On going green: This is an area where we can do much more. We’ve done good things in the past and there have been really wonderful student efforts to make environmental issues a priority. There’s the environmental council [consisting of students and faculty] which has brought about some improvements in how we operate. But we can do more. I want next year to be the year we make a big push in that regard. Something I’ve talked about in the past is encouraging every student to go on an “energy diet.” Compared to our peer schools, Colgate uses more energy per person and this is something that really should change within our culture. Being more environmentally conscious should come from policies through the administration, but they should come from the individual as well.

On the Global Leader Lecture Series: Last week was really very exciting for the campus, with the big lecture – we had about 1800 people in Cotterell Court. Then there was the reception to kick off our fundraising campaign afterwards, and that was great fun. I think it’s important that the seniors have a gift they can take pride in. Right now, we’re at 86 percent [in terms of senior class donations to the gift] and we’re not done yet. It sets the bar high for future classes. I’ve had some seniors come to me and say, “We want to reach 90 percent” to really make it tough for next year’s seniors and other classes to match. It’s also great for the school to bring in big name lecturers. Hopefully next year, we can get an environmentalist to come.

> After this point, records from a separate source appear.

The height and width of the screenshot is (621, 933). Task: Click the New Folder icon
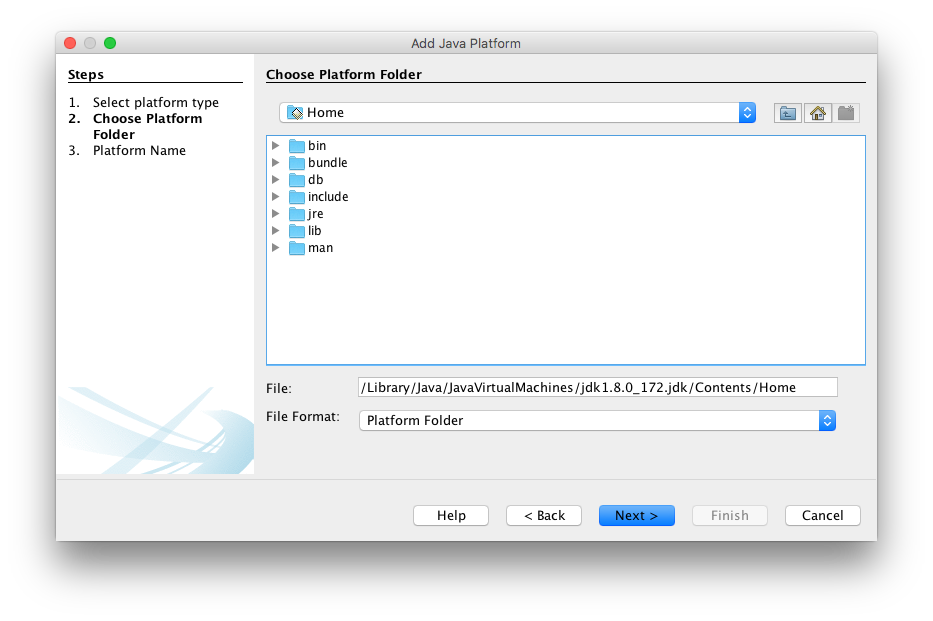pos(846,112)
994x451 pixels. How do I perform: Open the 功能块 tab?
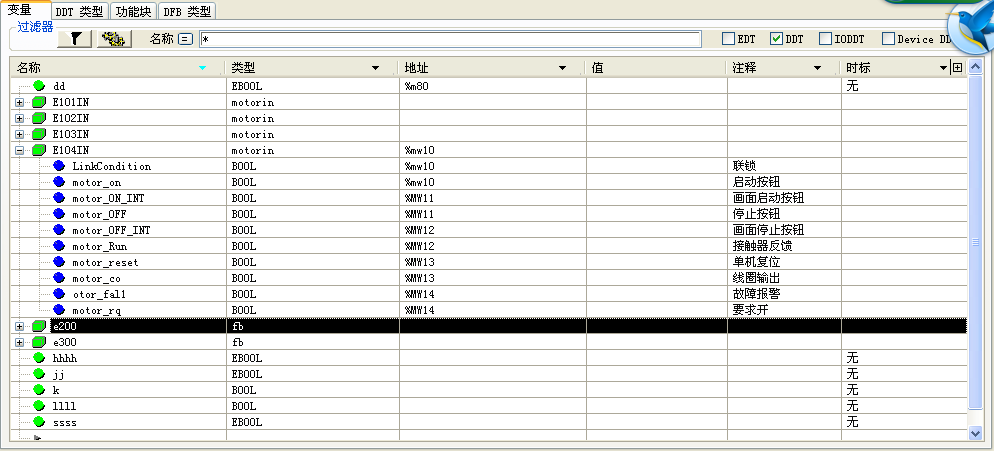coord(132,11)
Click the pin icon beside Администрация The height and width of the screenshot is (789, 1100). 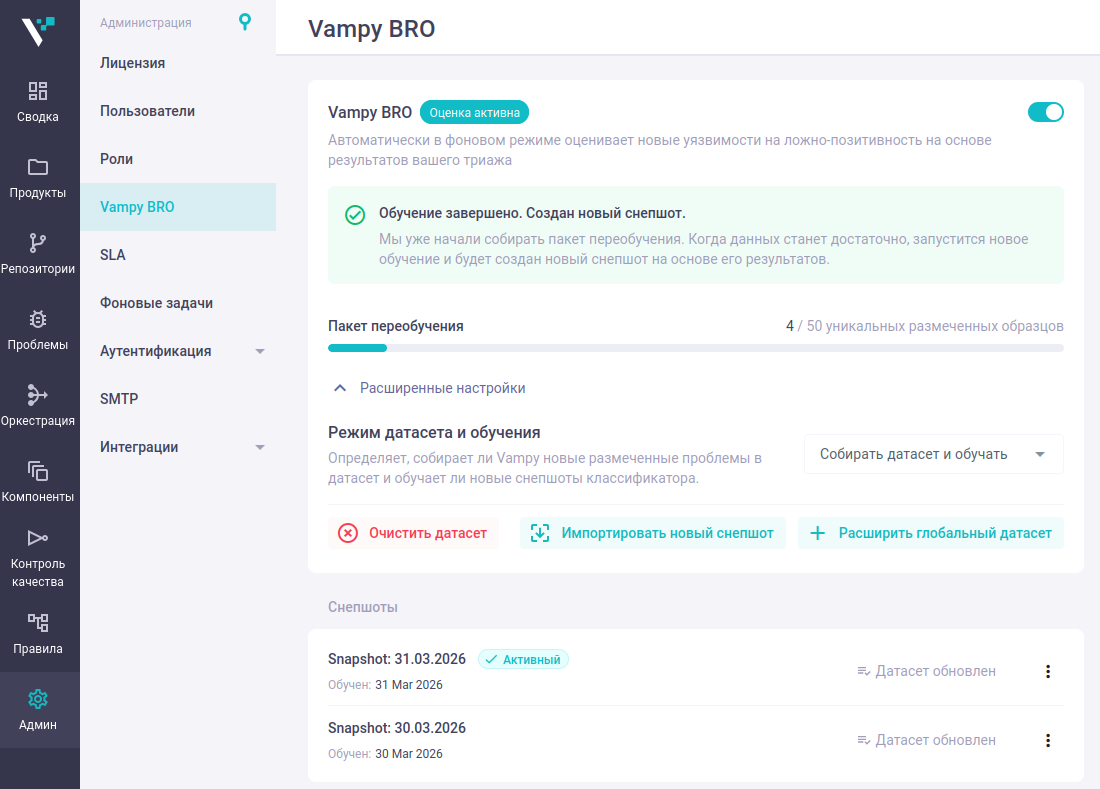point(245,22)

On the Woodruffs speaking at graduation: It’s funny because the suggestion came from two different sources around this time last year. We had a student and an alum, who, on the same day, told us that they wanted the Woodruffs to speak at graduation. We of course thought it was a fantastic idea. I just finished their book [In an Instant] and it’s really powerful and beautifully written. Bob and Lee are both really eloquent writers. Colgate was one of the communities that supported them when they needed a great deal of support. Now, they’re working with veterans who have sustained brain injuries – the Woodruffs are always giving back. So we’re thrilled to have them speaking at commencement.

On the tragedy at Virginia Tech: That was really a terrible thing to happen anywhere, and because it occurred on campus, it’s especially resonant with this community. There are two important issues here. The first is that we’re a very different place than Virginia Tech. We’re much smaller, we’re much less spread out. We like to think we have a much closer-knit community that would never allow someone to become as alienated as that young man became. Hopefully, on this campus, when someone senses something wrong with a friend or a roommate, they report it to the counseling center or the dean’s office. The second issue is communication. We want to work on our communication with students so that in case of emergency, we can get in touch with everyone as quickly as possible. I’m meeting with the new SGA leadership next week, and that’s one issue we’re going to be discussing. It’s extremely important that students get us their cell phone numbers so that we’re all in touch if we need to be. (See Page A-1 for more on this issue).

On the year as a whole: I think this has been a great year, a really terrific year for Colgate. I’ve been telling people, “Have you ever seen the movie Groundhog Day? This is one of those years I’d like to do all over again.”